» **PAGE EXTRACT**:
>>>>

The part of the Balintang Channel where the shooting of the Taiwanese fishing boat occurred is claimed by both the Philippines and Taiwan as part of their exclusive economic zones. Efforts to define that maritime border and possibly craft a joint use agreement have been stymied by the Manila’s “one China policy” where it only recognizes the government in Beijing. 

The United States has expressed concern over the May 9 flare-up and called on both sides to lower the tension. The Philippines and Taiwan are longstanding American allies, crucial to its long-term designs to reign in China and ensure freedom of navigation in the South China Sea through which, Cuisia pointed out, $1.3 trillion-worth of US products flow through yearly.

Some officials here say the Philippines is eager to put the crisis with Taiwan behind them and focus on the South China Sea where China has actually, and in some instances, virtually occupied Philippine territory. They have built permanent structures on Mischief Reef just 130 miles off Palawan and last year, cordoned off Scarborough Shoal which lies 120 miles off Zambales in the main Luzon Island.

<<<<

» **SET OF TASKS**:
A - Copy the passage on the Philippines–Taiwan maritime dispute from "The United States" up to and including "flow through yearly.", word for word.
B - Proceed with the passage on the Philippines–Taiwan maritime dispute, picking up right after its final sentence.

(Interface element listing)
>>>>

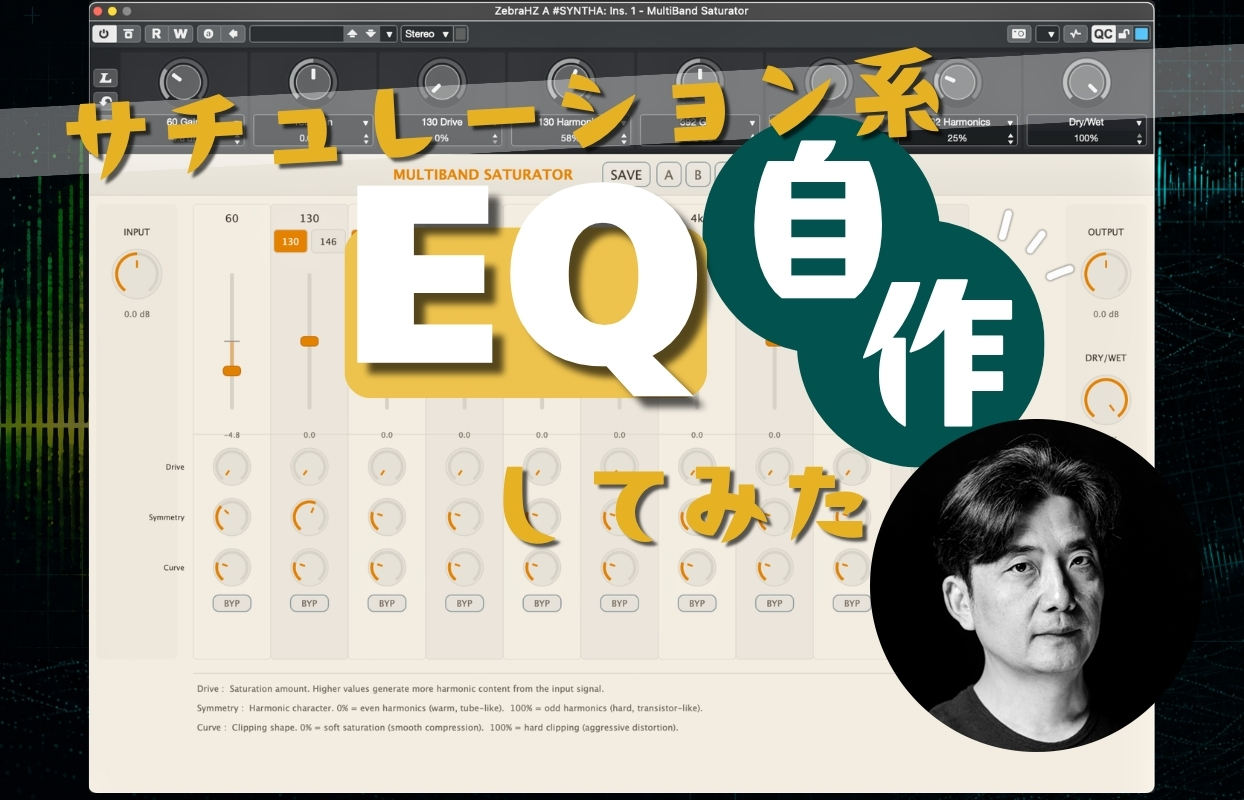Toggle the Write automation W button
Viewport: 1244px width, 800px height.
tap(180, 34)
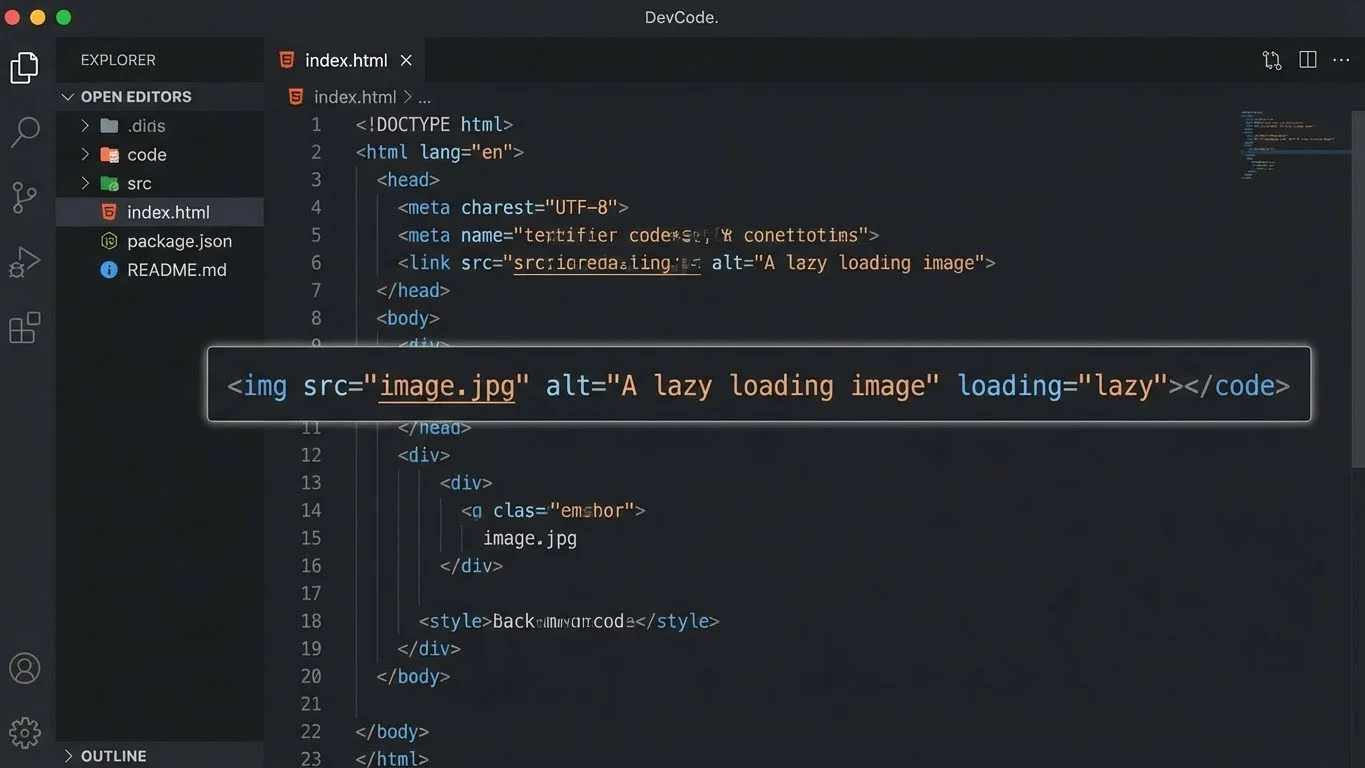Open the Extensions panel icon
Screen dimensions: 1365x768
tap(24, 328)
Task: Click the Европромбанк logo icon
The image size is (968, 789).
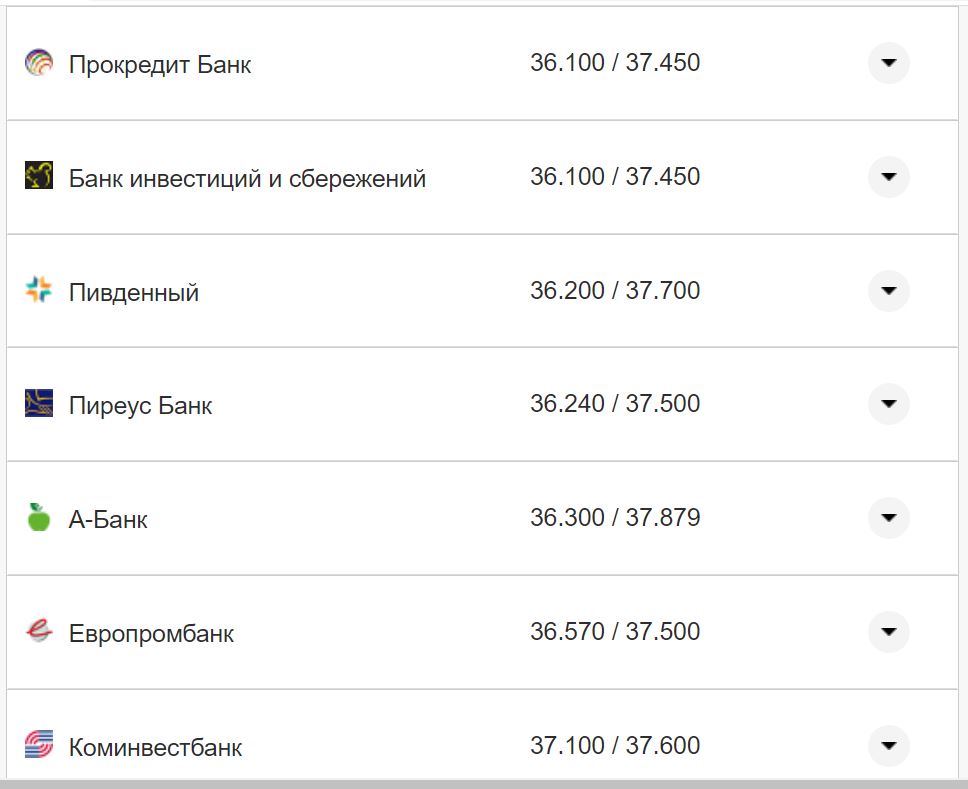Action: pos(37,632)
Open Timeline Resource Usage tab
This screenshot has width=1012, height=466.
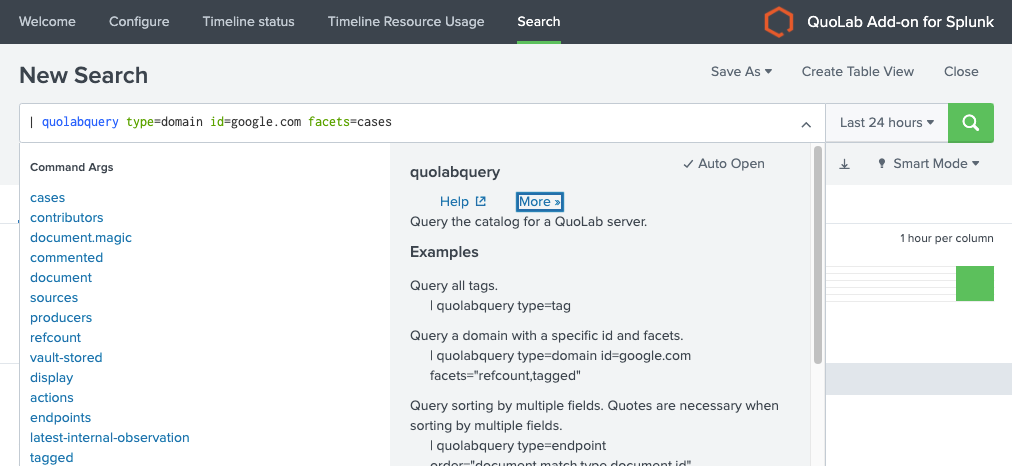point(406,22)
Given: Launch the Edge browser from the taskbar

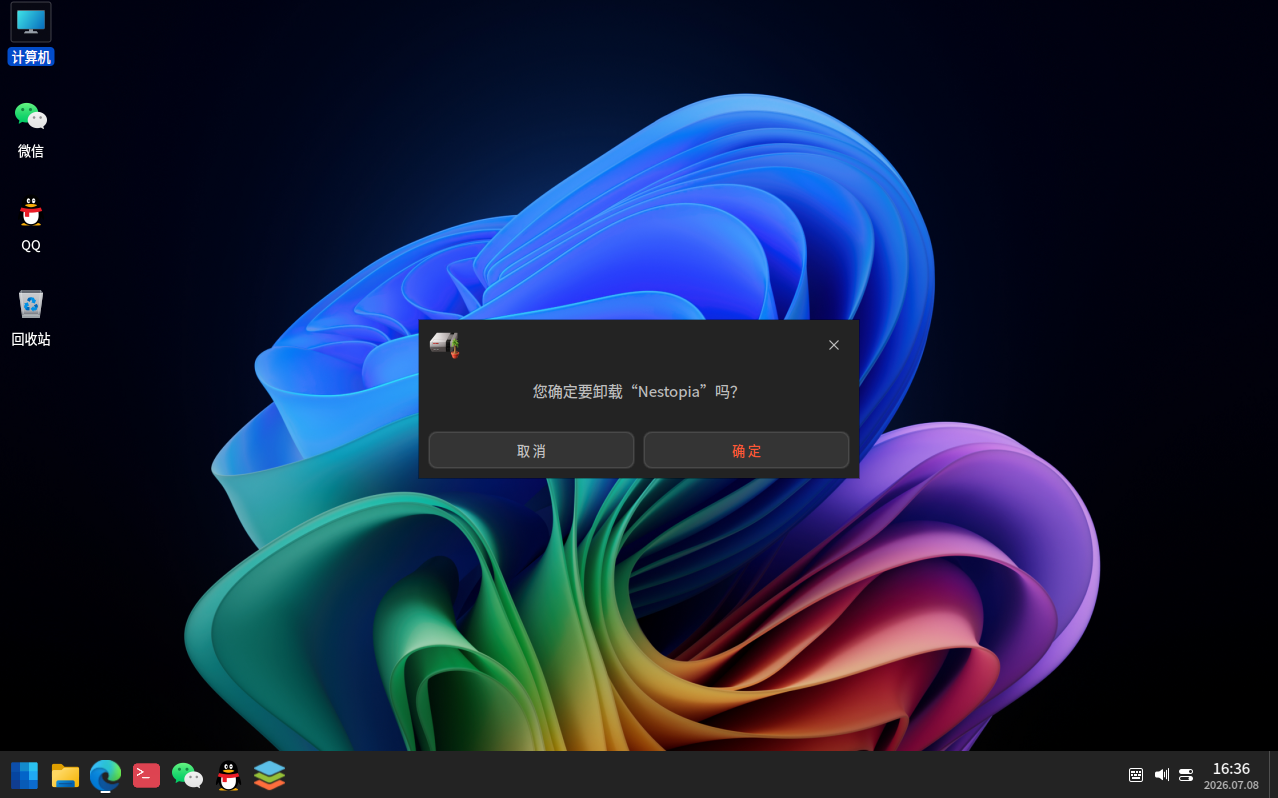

<<<<

» **EXERCISE RESULTS**:
A -
The United States has expressed concern over the May 9 flare-up and called on both sides to lower the tension. The Philippines and Taiwan are longstanding American allies, crucial to its long-term designs to reign in China and ensure freedom of navigation in the South China Sea through which, Cuisia pointed out, $1.3 trillion-worth of US products flow through yearly.

B -
Two Chinese spy ships have reportedly dropped anchor last week about 6 miles west off the Philippine-occupied Ayungin Shoal, near Mischief Reef.

The Philippines has hauled China to a United Nations tribunal on the laws of the sea to have the latter’s claim, the so-called 9-dash-9, declared as invalid. China alleges that ancient maps assigned her ownership over virtually the entire South China Sea.

The Philippines has sought and received military assistance from the US, a treaty ally with which it has a mutual defence pact. “We are look at opportunities for assistance in training, capacity building and humanitarian assistance and disaster relief,” Cuisia averred.

As part of President Obama’s pivot to Asia, the US is stepping up its military presence in the region, including more frequent US Navy visits to the Philippines. Although Cuisia emphasized the American “rebalance” in Asia also entailed intensified economic and trade ties, there is no mistaking the security bias towards containing a militarily resurgent China and shielding America’s allies against her growing belligerence.

As if to emphasize that dimension of PH-US relations, Cuisia visited the USS Wasp, the Norfolk-based amphibious assault ship which is being prepared to accommodate the US Marines variant of the F-35 Joint Strike Aircraft. He was able to speak with the ship’s Filipino-American crew members during the brief visit.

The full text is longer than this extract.